Self taught and damn near self-made, Tree was a bit reluctant to give away any of his production secrets, but shed light on a few and the birth of his one-of-a-kind sampling style.
“I ain’t go to school for none of this shit. I taught myself. I was rapping maybe a week before I started producing. I came to the projects and a couple folks had stole some equipment and I learned how to use it. My guy was getting real good with making beats on the Casio keyboard and I was coming over to record with him and after watching for a while, I knew I wanted to do this. As a matter of fact, before I ever even wrote a rap I knew that I could rap. I knew I could sound better than the nigga that was in front of me trying to rap. After I got paid, I went ahead and bought me a four track and a keyboard and from then on I just been elevating.”
If you listen closely to Tree’s instrumentals, it’s evident that each has a blend of hard-hitting drums with a smooth Chicago undertone along with a voice sample of an old record. In a rap industry filled with copycats, it’s becoming more and more difficult for a producer to coin his own sound, yet alone keep that sound your own for years to come.
“With me just putting my music out here, I already know that I have to deal with the copycats. I would say that the most common tool that I do use is GarageBand. Instead of going out and spending thousands on a beat machine, which I do have as well, I would say that GarageBand is the end all be all. You really don’t need anything but that. Any city that I’m in, if you have an internet connection and GarageBand I can make you a dope beat. I pull up a sample or something that I may like, I download a drum kit and I make a beat right there on GarageBand and then within a week it’s on the internet. Now if you notice, I only sample the lyrics, not the actual beat. That’s how I operate. I just gave the city a million dollars worth of game man! Now watch how many guys got beats like mine!”
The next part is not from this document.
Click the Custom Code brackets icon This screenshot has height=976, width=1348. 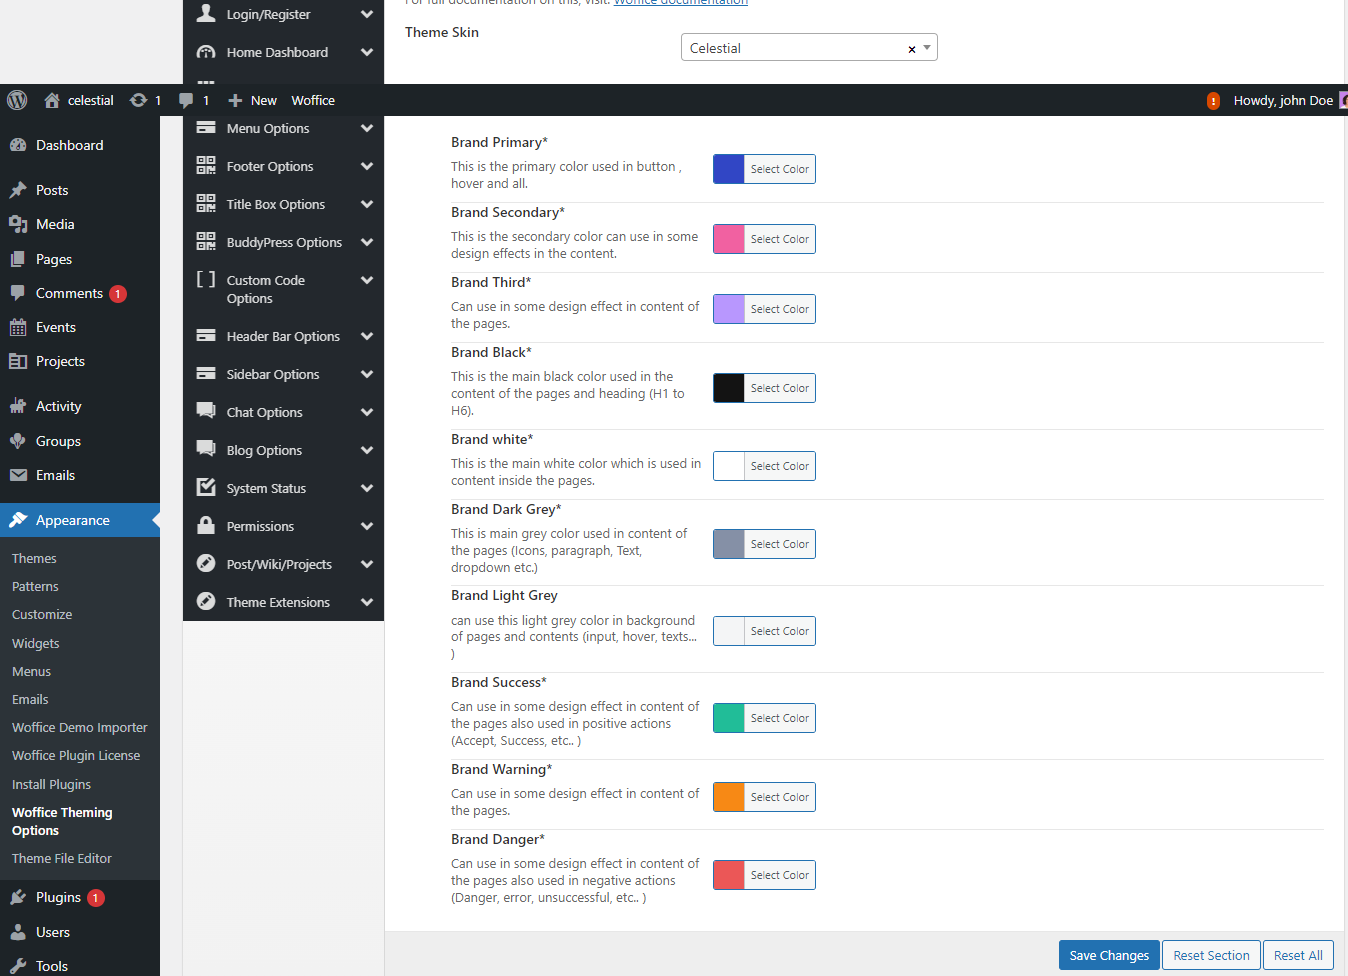pos(206,280)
Despite the vast amounts of copycats, Tree remains a standout in Chicago and has continued to gain national attention since the release of Sunday School.
On “Made It,” Tree raps “From all the parties in the projects, homies got killed at/ To sittin’ down wit Def Jam, nigga where the deal at?”
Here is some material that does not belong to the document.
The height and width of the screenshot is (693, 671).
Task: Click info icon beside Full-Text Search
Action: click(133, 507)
When asked if this line depicted an actual event, he responded: “I would say that’s something in the near future. I would say that. I don’t really want to go into too much detail and count my birds before they hatch, but I’m definitely talking.”
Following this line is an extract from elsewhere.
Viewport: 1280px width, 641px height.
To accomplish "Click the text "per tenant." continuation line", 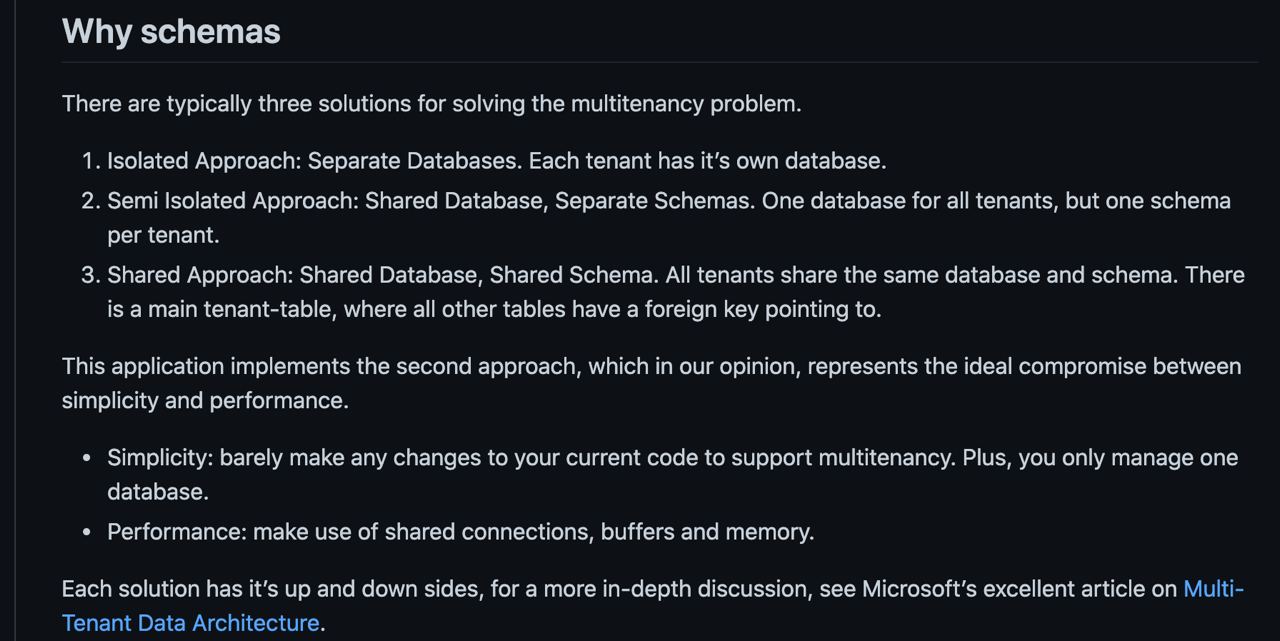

Even though there’s no official word on when or if we’ll ever hear a major label debut from Tree, but we do know that Tree has made a recent move to Atlanta and plans on calling A-Town home at least until the end of the summer.
“I knew some people in the business out here and I always liked the Atlanta music scene and I’ve made a few connections out here. It’s quiet out here and most importantly it’s keeping me out of trouble. The one thing that we can all agree on is that I need to stay my ass out of jail, and I need to stay my ass out of project parties. I feel like I have a short amount of time before things go in the direction that they need to go with this music.”